▶ [Dataset records]:
┄┄┄┄┄┄

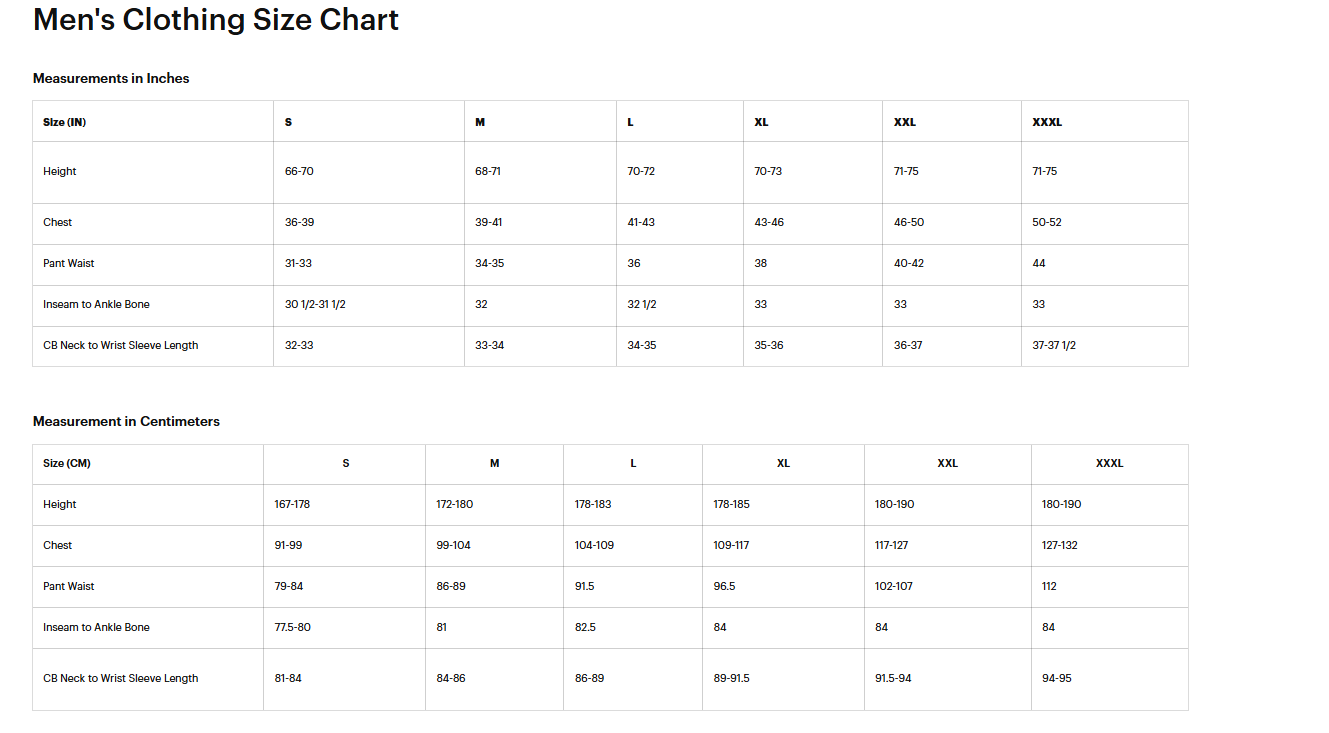Image resolution: width=1329 pixels, height=733 pixels.
Task: Select XL column header in centimeters table
Action: point(783,464)
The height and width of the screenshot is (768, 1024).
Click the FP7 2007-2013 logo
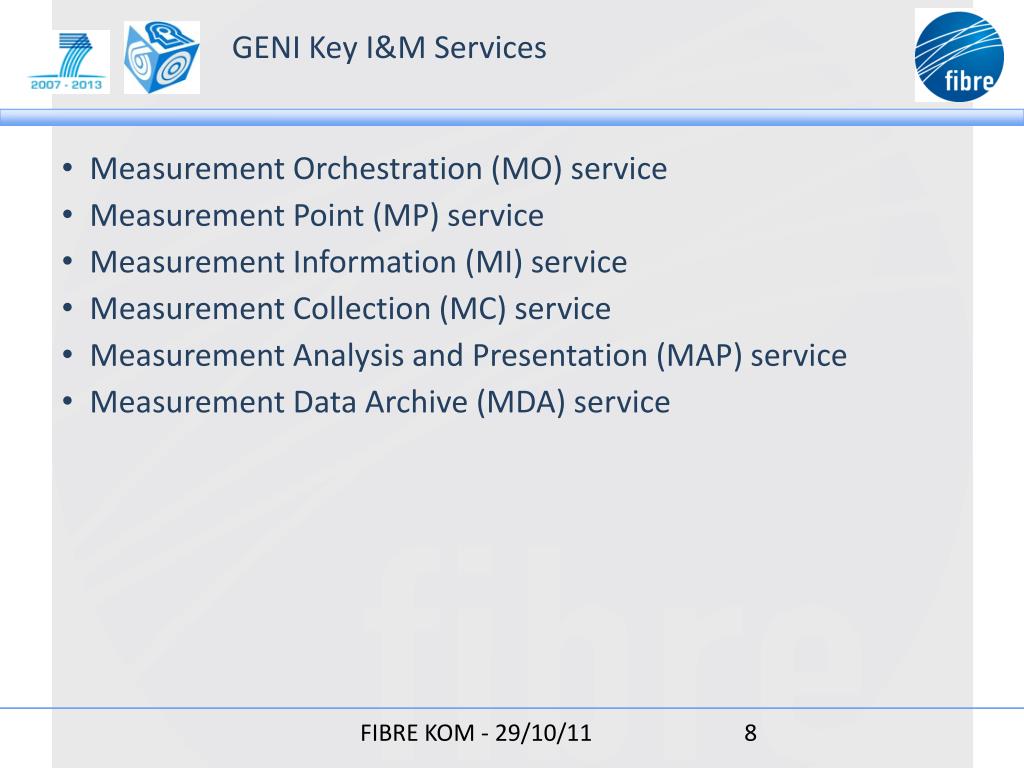[x=67, y=61]
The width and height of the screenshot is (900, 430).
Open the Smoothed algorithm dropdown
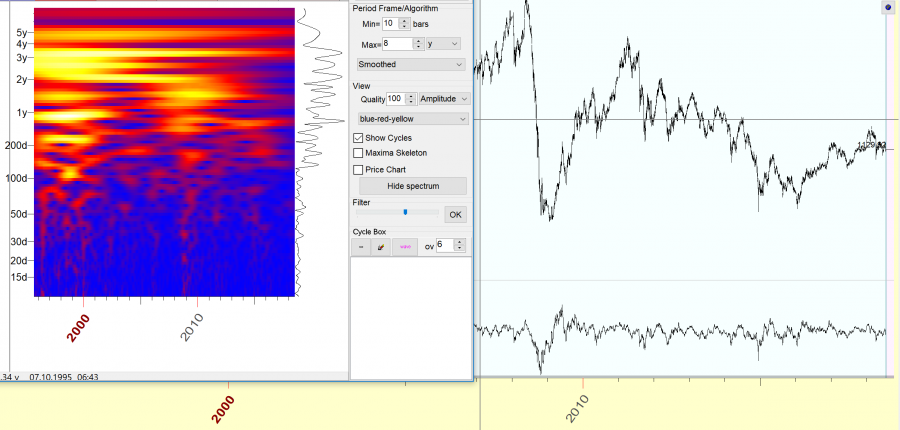411,64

┄┄┄┄┄┄

▶ [Exercise aim]: Extract all lines from the data in which "screenshot" is found.

▶ [Exercise output]:
The height and width of the screenshot is (768, 1024).
The width and height of the screenshot is (900, 430).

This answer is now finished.